С помощью ряда мер разработчики ПО могут существенно усложнять злоумышленникам задачу разработки эксплойтов. Например, используя методики «закалки» памяти (memory hardening techniques), таких как DEP (предотвращение выполнения данных), ASLR (рандомизация адресного пространства) и SEHOP (структурная обработка исключений). Чтобы узнать, использовались ли эти технологии при компилировании исполняемых файлов используемых вами приложений, можете воспользоваться утилитой BinScope или скриптами PowerShell. Если подобные методики защиты не использовались, то с помощью набора средств EMET (Enhanced Mitigation Experience Toolkit) можно применять защиту принудительно. Согласно исследованиям, обойти её всё же можно, но это потребует больше времени и усилий.

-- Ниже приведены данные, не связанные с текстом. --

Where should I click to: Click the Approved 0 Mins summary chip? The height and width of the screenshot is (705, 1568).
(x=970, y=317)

Если в вашей компании используется SIEM (система управления информацией о безопасности), то вы знаете, что в большой и оживлённой сети всегда много шумов. SIEM собирают логи активности всех основных участников сети и конечных пользователей, нормализуют их, проводят корреляцию событий на основании нескольких источников информации, и предупреждают о возникновении подозрительной активности. Если все эти этапы используются для предотвращения атак низкого и среднего уровня, то систему SIEM можно настроить на поиск достаточно сложных событий, свидетельствующих о попытках обхода EMET, AppLocker или файрвола, с выдачей соответствующих предупреждений. Даже если такие атаки увенчаются успехом и злоумышленники проникнут в вашу систему, их будет легче обнаружить и обезвредить.

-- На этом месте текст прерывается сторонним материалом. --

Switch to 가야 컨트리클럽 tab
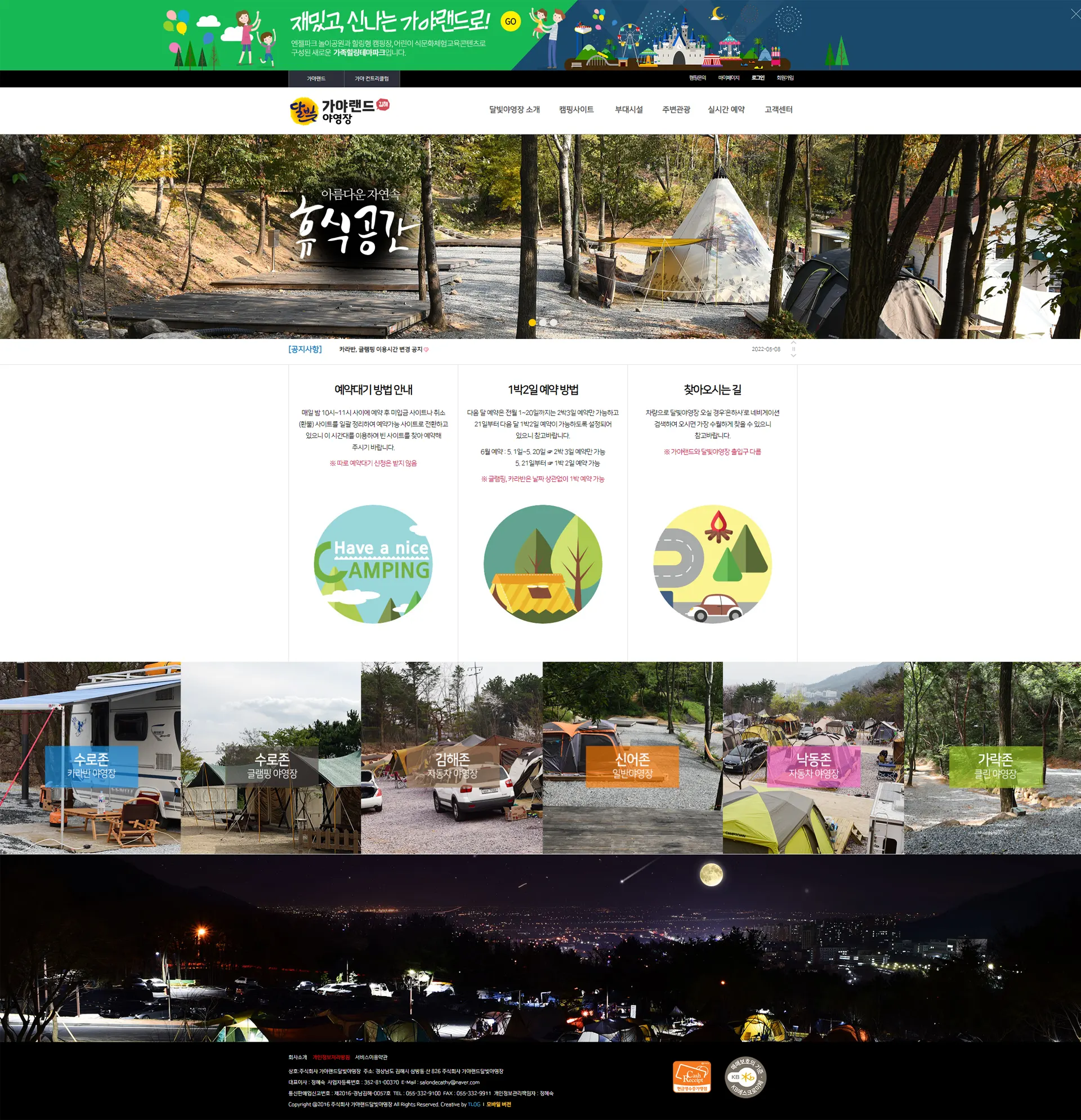1081x1120 pixels. coord(372,78)
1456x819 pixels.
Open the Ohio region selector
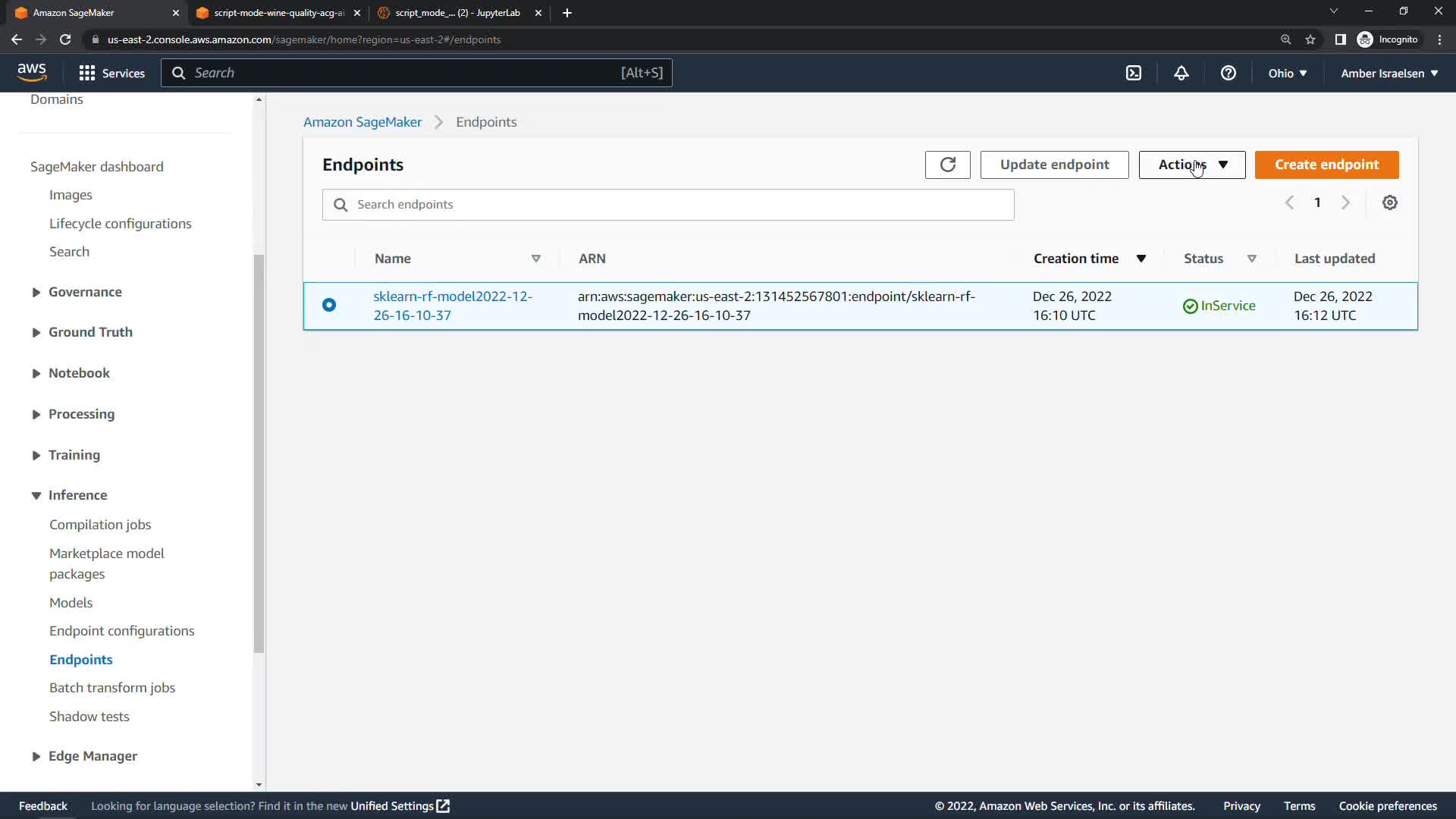click(x=1287, y=74)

Конечно, белые списки не решат всех проблем в сфере безопасности. Всё-равно остаётся вероятность, что кто-то сможет проникнуть в вашу сеть через непропатченный эксплойт или атаку нулевого дня. Но даже в этом случае белые списки уменьшают устойчивость средств проникновения. К тому же злоумышленникам будет куда труднее получить доступ к привилегированным системам. То есть вы настолько затрудняете процесс взлома и присутствия в вашей сети, что менее продвинутые хакеры предпочтут выбрать более лёгкие цели.
Для встроенных языков сценариев, таких как язык командного файла, VBScript и PowerShell, AppLocker выполняет адресные скрипты, которые можно использовать для предотвращения установки и запуска интерпретатора. В любой технологии белых списков есть множество нюансов, которые необходимо учитывать. Например, макросы в документах Microsoft Office, JavaScript в PDF и веб-браузерах. Но в любом случае, сами по себе белые списки исполняемых файлов и динамически подключаемых библиотек заблокируют почти все массовые вирусы и большинство из продвинутых устойчивых угроз. К примеру, в одном из отчётов Mandiant описывалось фишинговое электронное письмо, залинкованное на ZIP-архив с исполняемым файлом, имеющим иконку PDF. Norton Antivirus его не обнаружил, а белый список предотвратил бы исполнение.
Если вы сможете ограничить круг тех, кто может пробить вашу систему безопасности, высококвалифицированными одиночками и организациями, обладающими достаточными ресурсами для разработки успешной атаки с обходом белых списков и блокировок эксплойтов, то тем самым вы значительно уменьшите свои риски и увеличите шансы обнаружения атак. Вам больше не придётся беспокоиться о тех, кто просто купил вирусы на чёрном рынке и рассылает фишинговые письма. Зато освободившиеся ресурсы можно будет направить на обнаружение активности более хитроумных злоумышленников.